Tipo di tesi
Tesi di laurea magistrale
Titolo
A Tool for Orchestrating Security Analysis of Industrial Control Systems
Dipartimento
INGEGNERIA DELL'INFORMAZIONE
Corso di studi
CYBERSECURITY
Parole chiave
- EtherCAT
- IoT
- MQTT
- Orchestration
- OT
- RTSP
- Security Assessment
Data inizio appello
15/04/2026
Consultabilità
Non consultabile
Data di rilascio
15/04/2066
Riassunto (Inglese)
Industrial control systems face growing exposure as IT connectivity
reaches operational technology environments. Existing security tools
address parts of this problem: network scanners discover assets,
vulnerability scanners check known signatures, and passive monitoring
platforms provide visibility. However, each tool operates in
isolation, their defaults can disrupt safety-critical equipment, and
connecting individual findings to adversarial objectives remains a
manual effort repeated for every assessment.
This thesis proposes an architecture for threat-model-driven security
assessment of industrial control systems and presents Kraken, a
proof-of-concept implementation in Go.
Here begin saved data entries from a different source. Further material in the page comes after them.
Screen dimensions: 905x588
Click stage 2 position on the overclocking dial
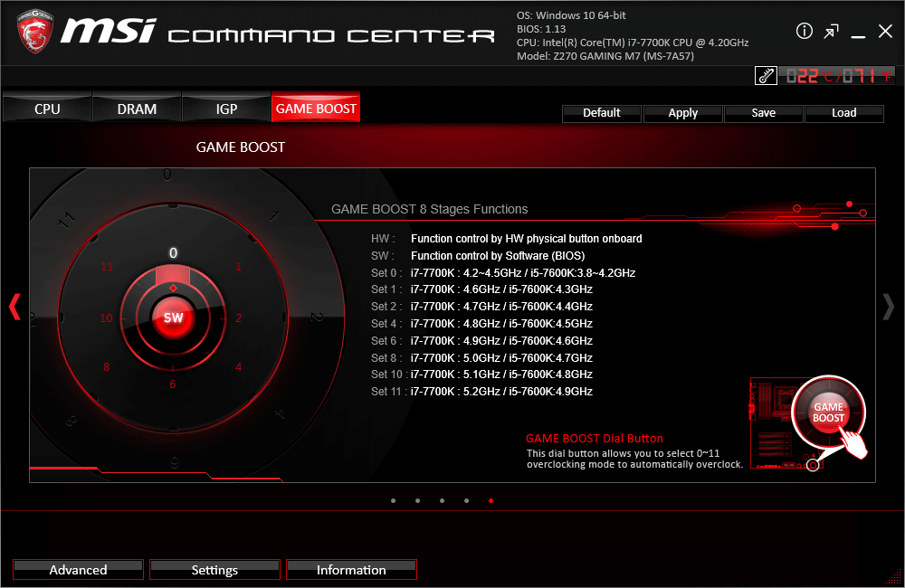click(x=238, y=318)
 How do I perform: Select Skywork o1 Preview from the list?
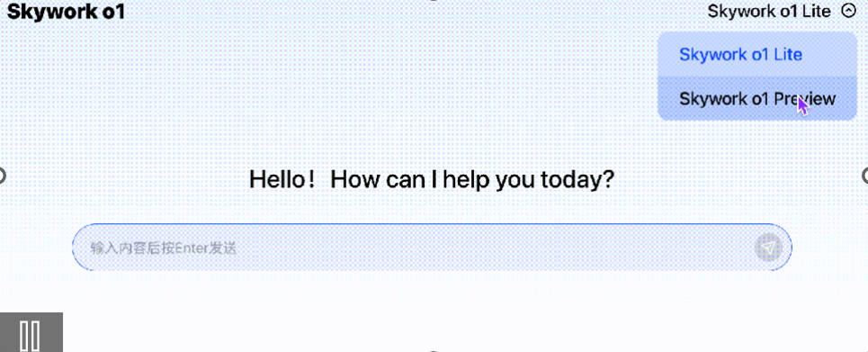coord(757,99)
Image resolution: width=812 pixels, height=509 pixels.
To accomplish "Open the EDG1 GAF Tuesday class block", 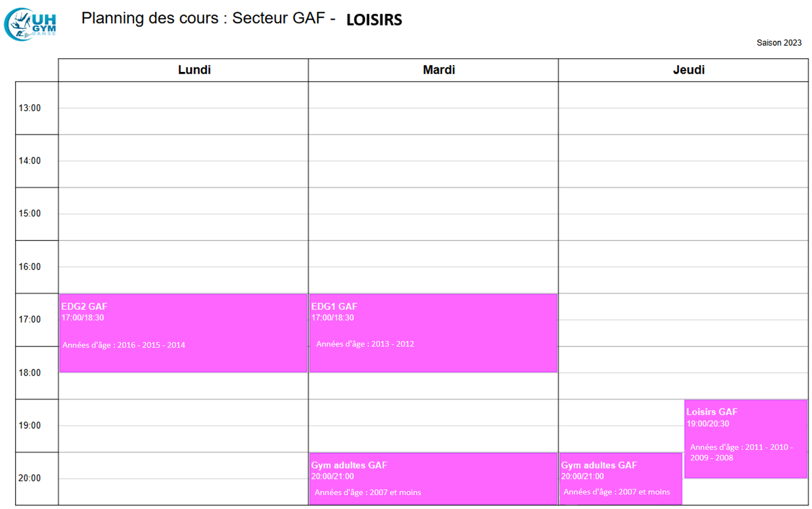I will tap(433, 333).
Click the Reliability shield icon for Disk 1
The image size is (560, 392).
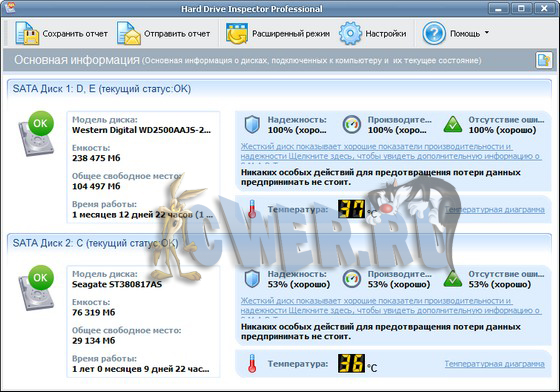point(252,125)
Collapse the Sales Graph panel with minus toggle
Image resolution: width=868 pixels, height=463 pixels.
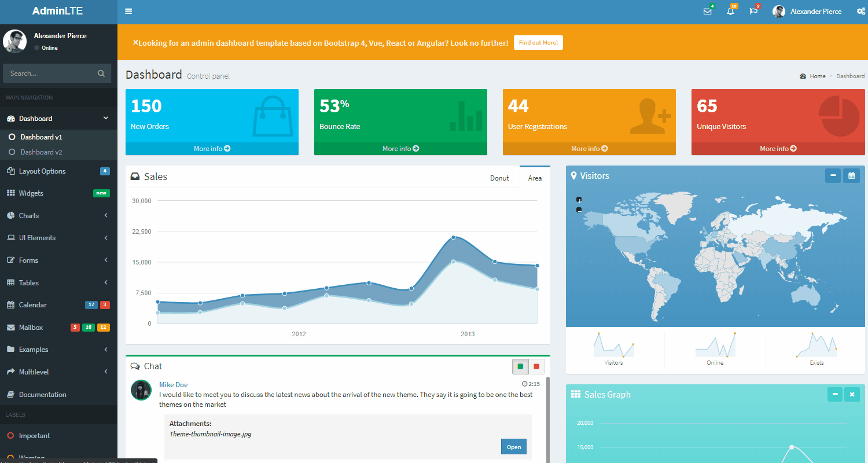coord(834,394)
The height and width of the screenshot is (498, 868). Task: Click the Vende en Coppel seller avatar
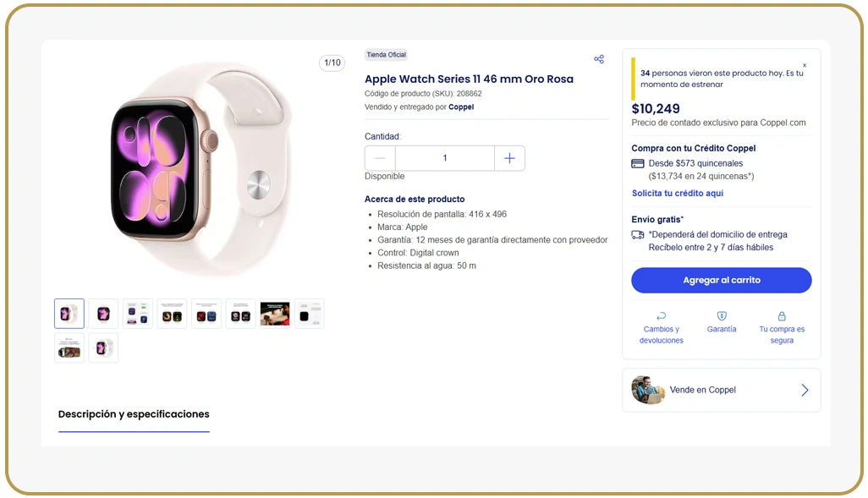pyautogui.click(x=648, y=390)
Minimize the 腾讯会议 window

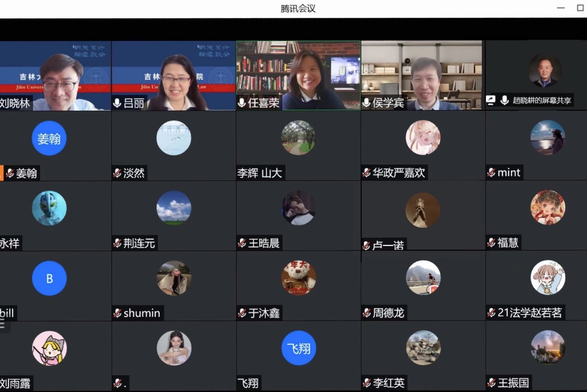click(561, 8)
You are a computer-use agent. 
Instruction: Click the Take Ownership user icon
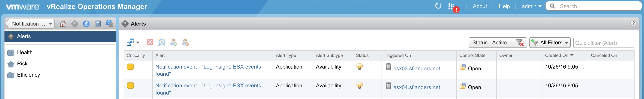[174, 42]
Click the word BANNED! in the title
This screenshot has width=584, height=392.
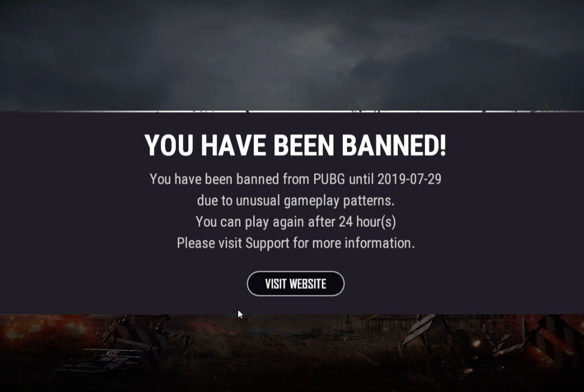click(393, 145)
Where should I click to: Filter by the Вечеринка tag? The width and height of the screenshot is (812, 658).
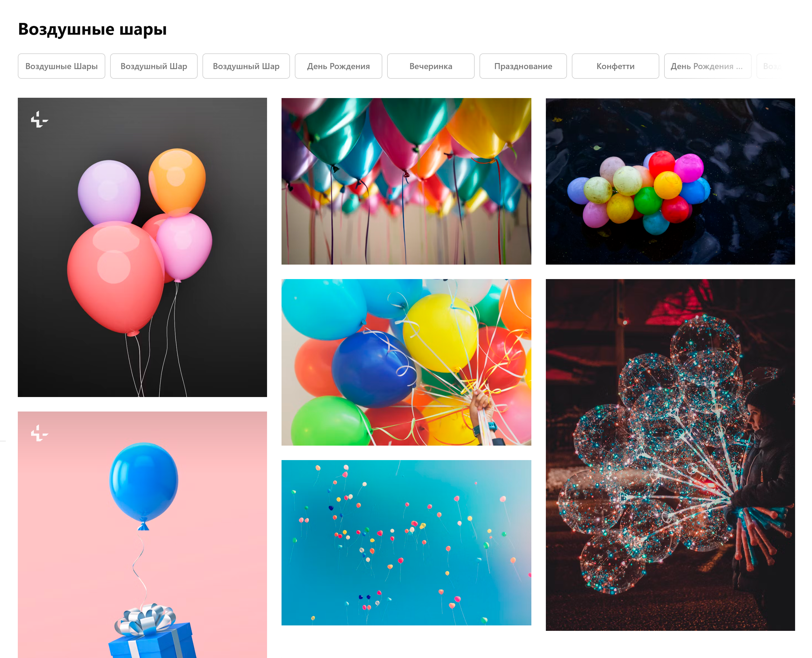coord(431,66)
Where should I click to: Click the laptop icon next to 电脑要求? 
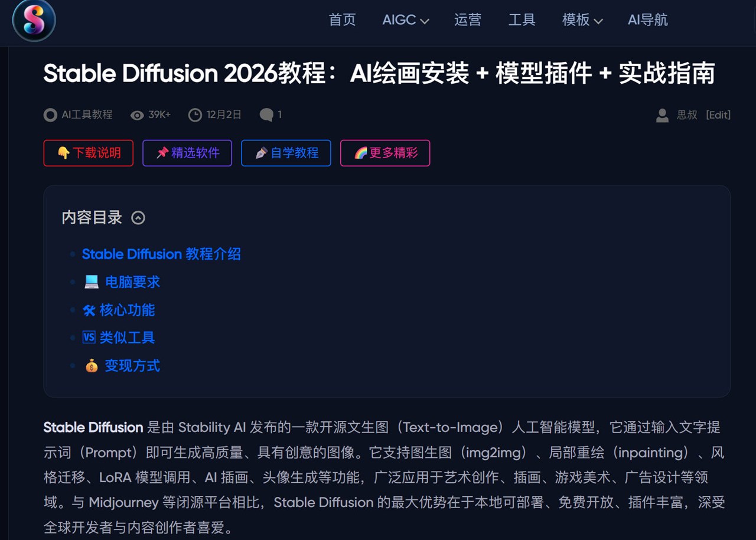pos(91,282)
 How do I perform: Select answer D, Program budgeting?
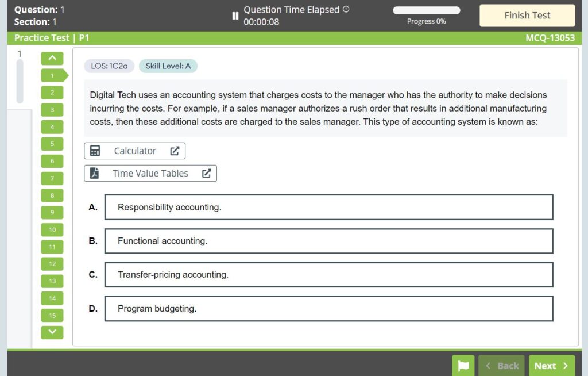(x=328, y=309)
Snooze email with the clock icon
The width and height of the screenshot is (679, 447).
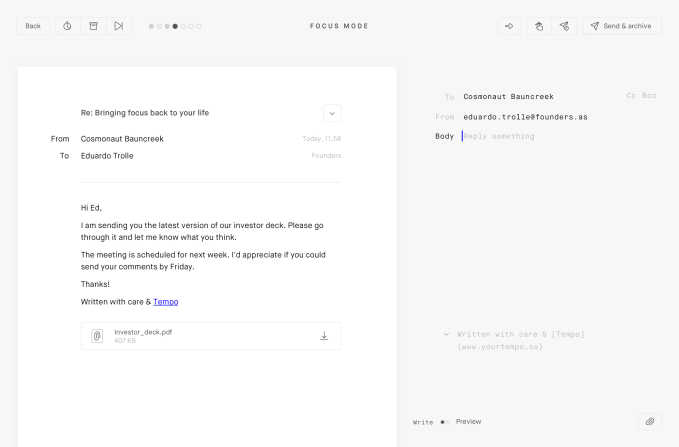68,25
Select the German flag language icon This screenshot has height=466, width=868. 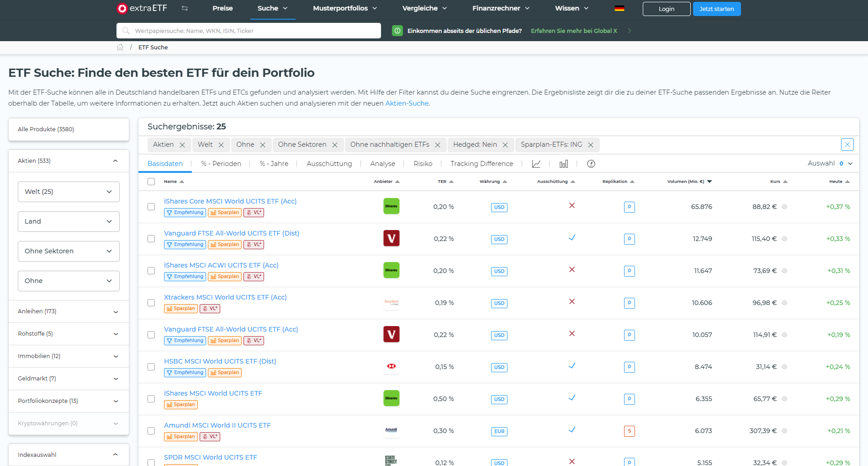pos(619,8)
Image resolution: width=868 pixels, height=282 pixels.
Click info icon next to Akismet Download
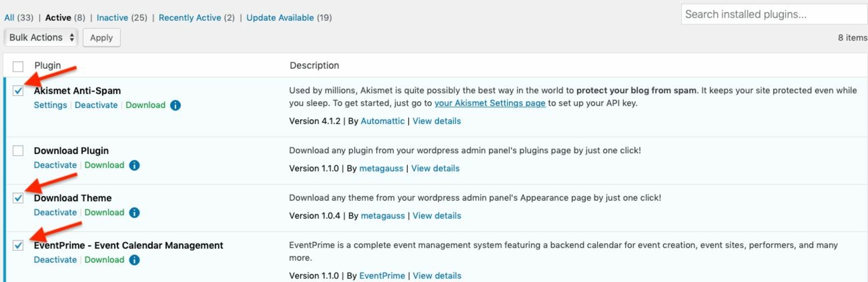(x=176, y=106)
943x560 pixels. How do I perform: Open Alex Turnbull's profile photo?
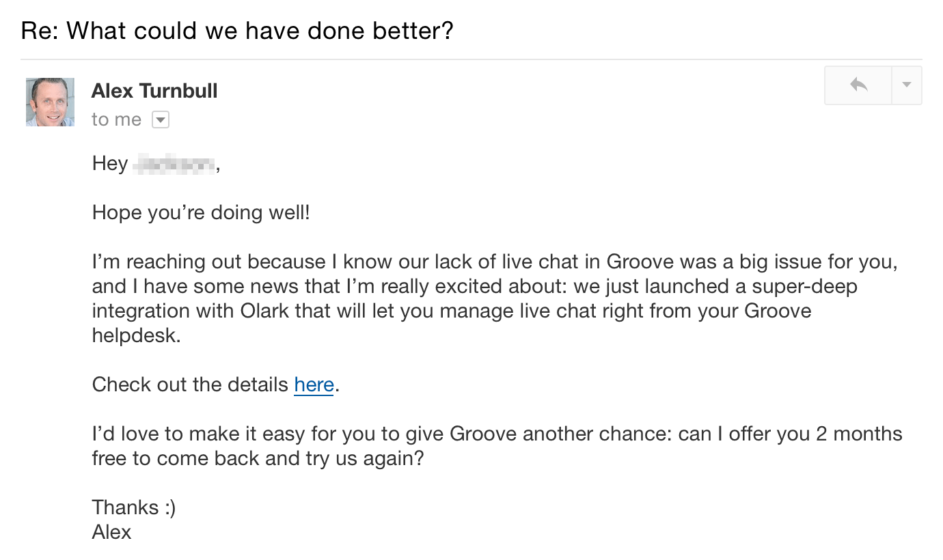pos(50,102)
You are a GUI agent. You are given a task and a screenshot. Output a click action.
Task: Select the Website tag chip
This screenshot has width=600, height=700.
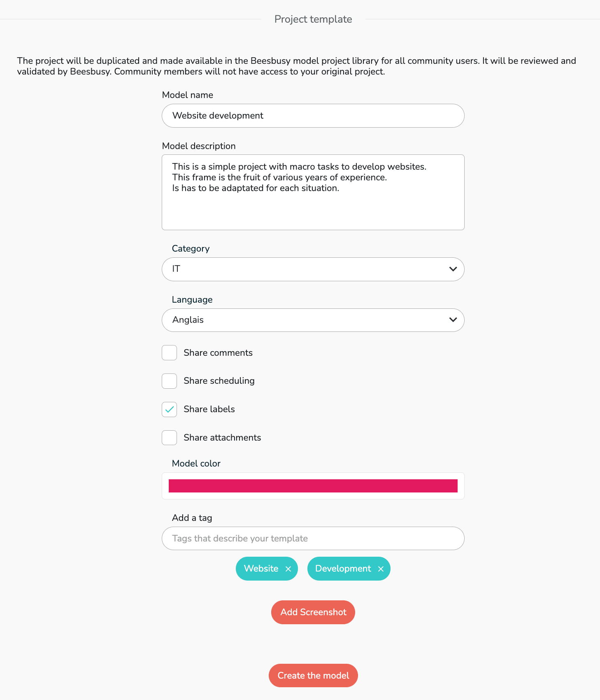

Kraken is an orchestrator:
it coordinates pluggable security checks,
called modules, within a single workflow that enforces safety
constraints appropriate to industrial environments. Modules can wrap
existing tools, load protocol-specific libraries, or implement custom
checks written by the operator. An operator defines a campaign that
specifies which modules to run, against which targets, and under what
safety policies. The framework schedules execution, collects
structured results, and automatically evaluates them against a
threat model provided by the operator, determining which adversarial
objectives are supported by the evidence gathered.
We evaluate the framework across three scenarios, each pairing a
protocol with a distinct evaluation goal. Scenario A uses MQTT to
validate end-to-end orchestration and attack-tree evaluation across
three hardening levels. Scenario B uses EtherCAT to test
architectural extensibility, adding a Layer 2 protocol without modifying
the orchestrator core. Scenario C uses RTSP to compare Kraken's structured
output against standalone tools. The evaluation confirms that the
architecture meets its three design goals:
- it coordinates modules without requiring changes to the orchestrator;
- it enforces safety constraints; and
- it produces traceable, threat-model-linked output that eliminates the
manual interpretation required by individual tools.